Envoc has additionally worked closely with the Louisiana Office of Alcohol and Tobacco Control and has met their requirements by completing requested modifications to the app. This summer, the digital license officially became a part of the Office of Alcohol and Tobacco Control’s responsible vendor program. With this agency’s approval obtained, LA Wallet is now valid for the purchase of alcohol and other restricted products sold at Louisiana retailers, including bars, restaurants, and stores. However, since the app is quite new and businesses are still implementing it into their procedures, for now it’s a good idea to also carry along your old driver’s license before heading to your local watering hole or picking up a six-pack.

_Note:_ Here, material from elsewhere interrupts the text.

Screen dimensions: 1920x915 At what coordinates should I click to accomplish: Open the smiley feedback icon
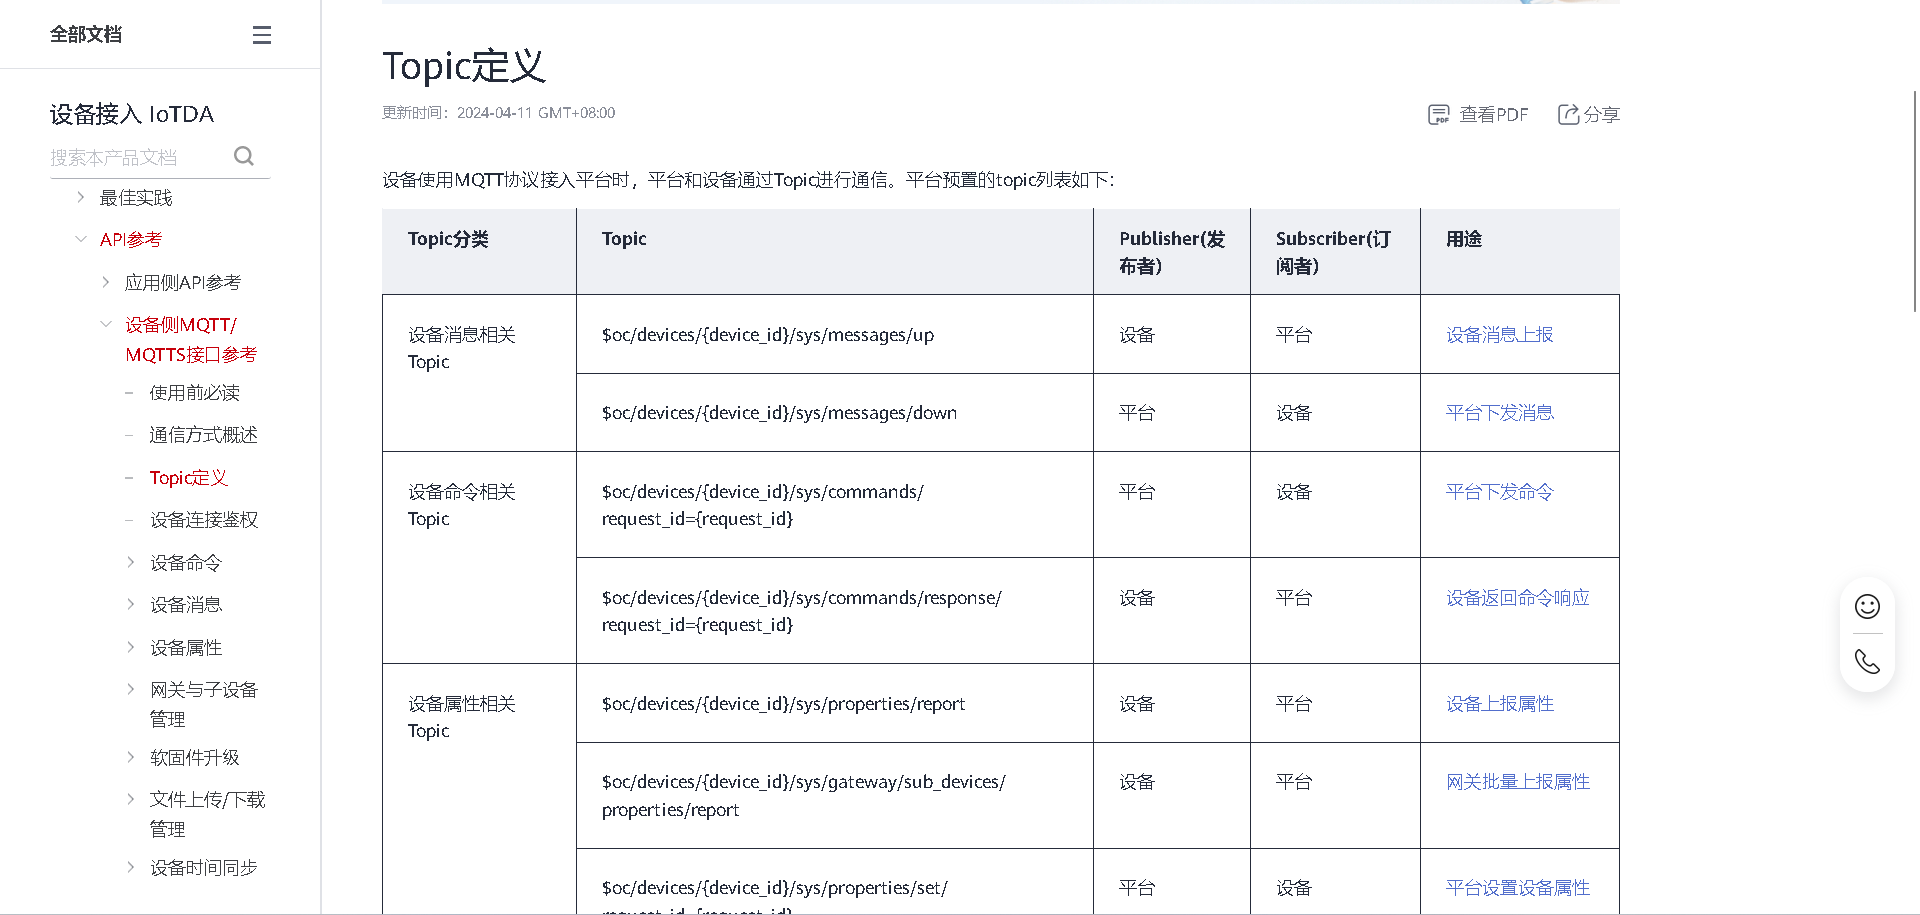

From library cards to school IDs, this new technology has a potentially bright future aside from the driver’s license as well—with further applications that Fabre is passionate about one day bringing to life. “Think of the possibilities of allowing a college to have an extension of the digital driver’s license on their phone,” he said.

Calvin Fabre
Calvin Fabre, founder and president of Envoc

All of this has not gone unnoticed by other states, either. One undisclosed northern state has already reached out to Envoc, expressing interest in following the path now being blazed in Louisiana. As the download numbers keep going up, an increase in other states looking to Louisiana will likely closely follow.

And there’s plenty of reason it should. Fabre said that while we may not have always received national coverage on it, “Louisiana is very forward thinking in this and other areas related to serving its citizens through technology. We are the Silicon Bayou.”

Anyone with a current Louisiana driver’s license can now download the app for both Android and iPhone. The app can immediately be used for identification with Louisiana State Police, with the other uses to evolve in the very near future. The app itself is free, but an in-app purchase is required to initially activate and then to renew the license when it expires, similar to paying for a new physical driver’s license.

While you shouldn’t plan on tossing out your current Louisiana ID just yet, it’s quite possible that time may soon come. The first paper driver’s license was created to keep up with people more on the move as a result of the day’s increasing acceptance of and reliance on industrial technology. Americans today are still on the move, perhaps more than ever; but we have also collectively embraced a whole new concept of being mobile—and a whole new era of technology. Louisiana, along with Envoc’s Southeastern alumni-led team, has now crossed the threshold of being the first state to fully join its citizens in this digital era. The next chapter in the story of the American driver’s license has begun, and Louisiana citizens can now be among the first to help it unfold.